Les patrons du secteur communiquent sur une filière verte, mais refusent de nous répondre(...)
les plantations antillaises sont un véritable nid de maladies professionnelles non reconnues, d’accidents du travail, d’arrêts maladie non payés et d’interminables conflits sociaux. Seule société de la filière guadeloupéenne à avoir mis en place un comité d’entreprise et un comité d’hygiène, de sécurité et des conditions de travail (CHSCT), la SA Bois Debout présente pourtant un pâle bilan social. L’an dernier, elle a été condamnée par les Prud’hommes à payer, entre autres, des heures supplémentaires non prises en compte ainsi que les 13ème mois de plus de 60 de ses salariés. En 2015, l’ancien patron, Louis Dormoy, avait écopé d’un an de prison avec sursis pour homicide involontaire. L’un de ses salariés avait trouvé la mort lors d’une opération d’élagage effectuée sans dispositif de sécurité.(...)
De plus en plus d’Haïtiens travaillent dans les plantations : « Ils meurent aussi de cancers »(...)
Haïtiens ou Français, les ouvriers de la banane sont pris dans un paradoxe : ils ont beau voir leurs collègues, amis ou parents mourir du cancer, la poudre blanche du chlordécone, devenue invisible avec les années, reste très abstraite comparée aux 150 régimes de bananes de 60 kg chacun qu’ils doivent porter sur leur épaules chaque jour sur des kilomètres. Dans l’esprit des ouvriers, travailler sur une terre contaminée « n’est pas plus dangereux que de devenir infirme en transportant ces charges-là », soupire Albert Cocoyer. Le cancer de la prostate est pourtant bien le grand fléau des îles productrices de bananes d’exportation.
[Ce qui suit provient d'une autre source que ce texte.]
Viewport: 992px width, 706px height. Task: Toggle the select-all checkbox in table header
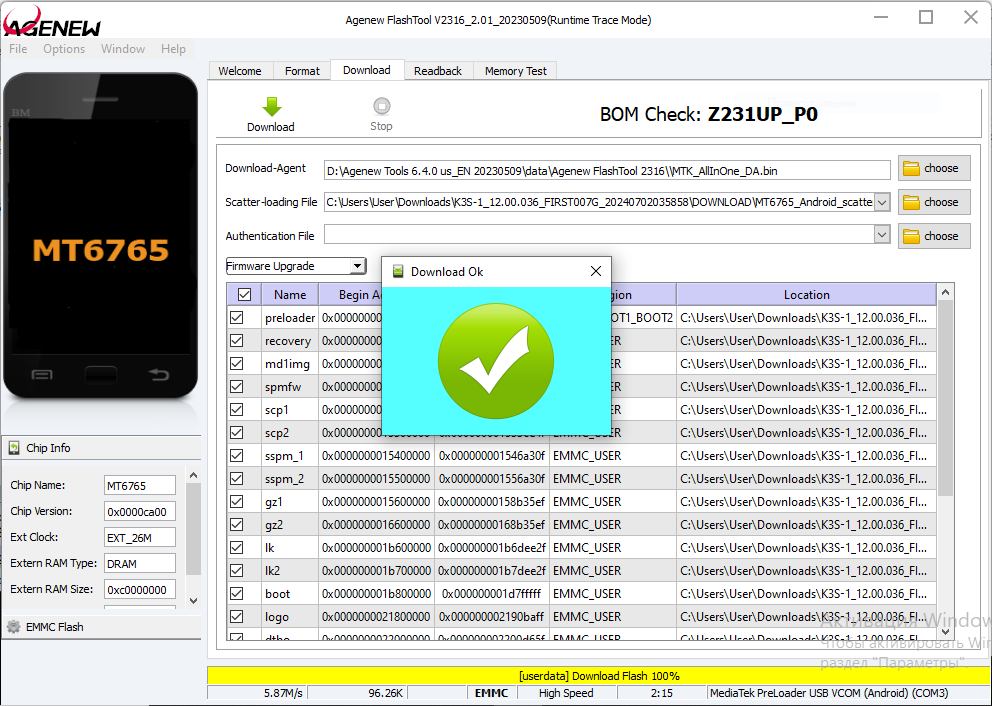click(244, 294)
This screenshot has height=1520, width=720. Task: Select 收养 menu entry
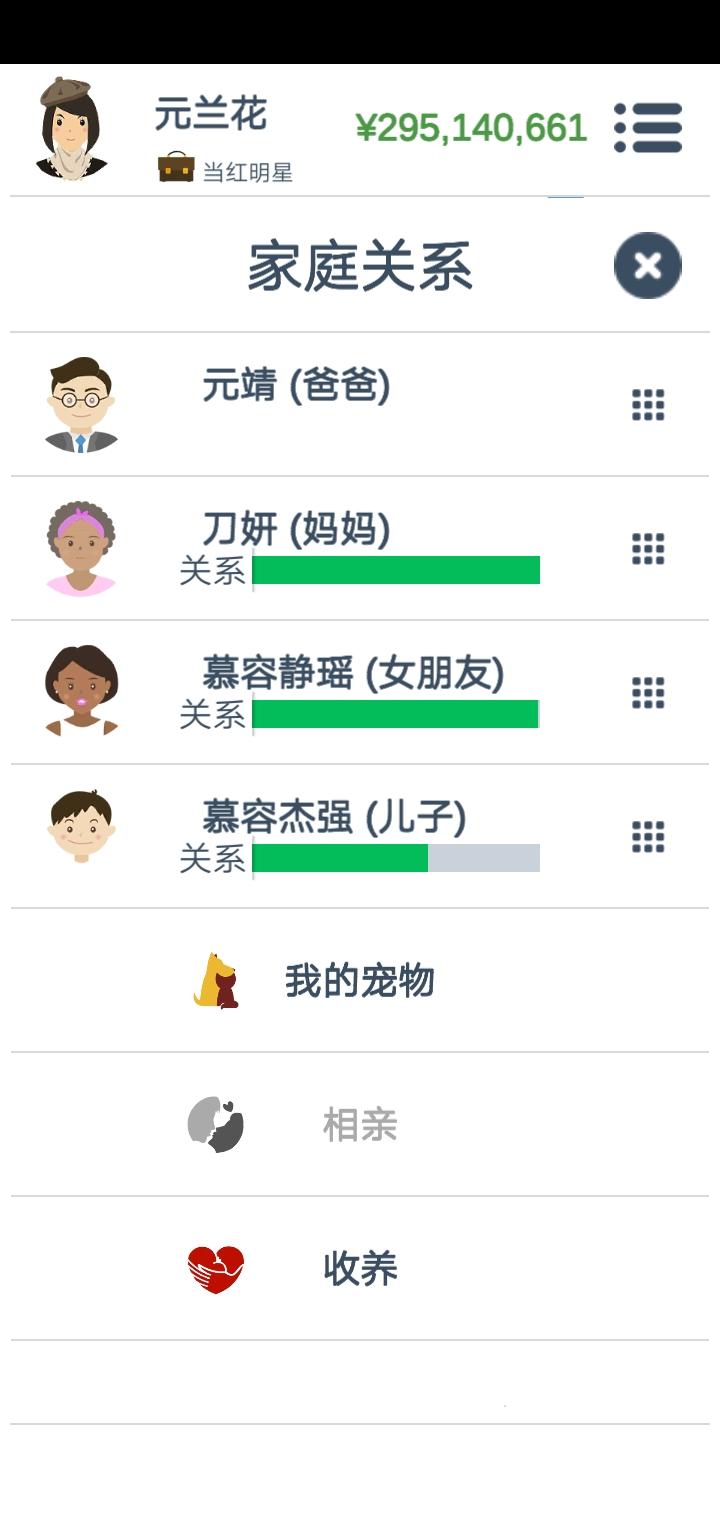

Dans son dernier ouvrage, le toxicologue André Cicolella confirme qu’il y a aux Antilles trois fois plus de décès dus à ce type de cancer qu’en métropole [6].
« L’État a choisi de laisser crever les ouvriers agricoles »(...)
Faire reconnaître son cancer comme maladie professionnelle est aujourd’hui très improbable. Et quand certains y parviennent, cela ne suffit pas pour bénéficier d’une prise en charge complète. (...)
« L’État a choisi de laisser crever les ouvriers agricoles, fulmine Philippe Verdol, président de l’association EnVie-Santé et maître de conférence en économie à l’université des Antilles. Beaucoup sont morts non indemnisés. La stratégie de l’État a été d’attendre le plus longtemps possible. » [7].
Mais les responsables de la CGTG n’ont pas abdiqué. Avec leurs camardes martiniquais, ils veulent faire pression sur le préfet et sur l’agence régionale de santé afin d’obtenir la gratuité des soins pour les ouvriers malades. (...)
Objectif : établir les facteurs de risque et faire reconnaître les maladies de ces salariés comme des maladies professionnelles. Encore faudrait-il que le préfet accepte de débloquer la somme de 1,5 million d’euros nécessaire à l’achat de trois appareils destinés à mesurer le taux de pesticides sanguin. C’est pourtant bien peu comparé au puits sans fond que représentent les conséquences sanitaires du chlordécone, qui détruit encore la santé des travailleurs antillais un quart de siècle après son interdiction.